• _EXCERPT TO READ_:
9. Compensation Upon Termination.

(a) Death. If the Executive’s employment is terminated during the Employment Period as a result of the Executive’s death, this Agreement and the Employment Period shall terminate without further notice or any action required by the Employer or the Executive’s legal representatives. Upon the Executive’s death, the Employer shall pay or provide the following:

(i) Base Salary. The Employer shall pay to the Executive’s legal representative or estate, as applicable, an amount equal to one year’s Base Salary reduced by amounts payable to the Executive’s legal representative, estate and beneficiaries on account of any life insurance plan or policy provided by the Employer or Company Affiliates for the benefit of the Executive, such amount shall be paid in a single lump sum within thirty days following the Executive’s death. Notwithstanding the foregoing, the Employer shall pay to the Executive any difference in the amounts ultimately paid in accordance with such plan or policy and the amount treated as payable pursuant to this Section 9(a)(i) within 30 days of a final determination by the insurance company of the amount of payment and subject to the provision of such documentation to the Employer.

• _GIVEN TASK A_:
Rewrite the records, from their first line through the line containing "[x=78, y=397]", inclusive, as a Markdown table with the columns No. and Line. Give each nonblank line its own row and include no other lines.

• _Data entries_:
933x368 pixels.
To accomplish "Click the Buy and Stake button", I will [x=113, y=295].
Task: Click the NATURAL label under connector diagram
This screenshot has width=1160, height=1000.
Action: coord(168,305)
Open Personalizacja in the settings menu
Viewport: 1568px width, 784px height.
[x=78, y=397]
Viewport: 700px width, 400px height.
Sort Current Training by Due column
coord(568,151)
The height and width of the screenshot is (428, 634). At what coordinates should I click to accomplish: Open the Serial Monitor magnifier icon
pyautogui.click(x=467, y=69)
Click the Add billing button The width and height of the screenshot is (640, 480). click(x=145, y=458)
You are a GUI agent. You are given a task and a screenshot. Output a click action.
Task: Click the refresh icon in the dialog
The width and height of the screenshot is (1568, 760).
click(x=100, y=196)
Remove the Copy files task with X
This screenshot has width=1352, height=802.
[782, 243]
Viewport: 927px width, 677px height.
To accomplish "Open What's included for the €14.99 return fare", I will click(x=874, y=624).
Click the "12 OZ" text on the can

• _GIVEN TASK B_:
Copy the excerpt on compensation upon termination in full, with no changes.

• _FULL ANSWER A_:
| No. | Line |
|---|---|
| 1 | 933x368 pixels. |
| 2 | To accomplish "Click the Buy and Stake button", I will [x=113, y=295]. |
| 3 | Task: Click the NATURAL label under connector diagram |
| 4 | This screenshot has width=1160, height=1000. |
| 5 | Action: coord(168,305) |
| 6 | Open Personalizacja in the settings menu |
| 7 | Viewport: 1568px width, 784px height. |
| 8 | [x=78, y=397] |

• _FULL ANSWER B_:
9. Compensation Upon Termination.

(a) Death. If the Executive’s employment is terminated during the Employment Period as a result of the Executive’s death, this Agreement and the Employment Period shall terminate without further notice or any action required by the Employer or the Executive’s legal representatives. Upon the Executive’s death, the Employer shall pay or provide the following:

(i) Base Salary. The Employer shall pay to the Executive’s legal representative or estate, as applicable, an amount equal to one year’s Base Salary reduced by amounts payable to the Executive’s legal representative, estate and beneficiaries on account of any life insurance plan or policy provided by the Employer or Company Affiliates for the benefit of the Executive, such amount shall be paid in a single lump sum within thirty days following the Executive’s death. Notwithstanding the foregoing, the Employer shall pay to the Executive any difference in the amounts ultimately paid in accordance with such plan or policy and the amount treated as payable pursuant to this Section 9(a)(i) within 30 days of a final determination by the insurance company of the amount of payment and subject to the provision of such documentation to the Employer.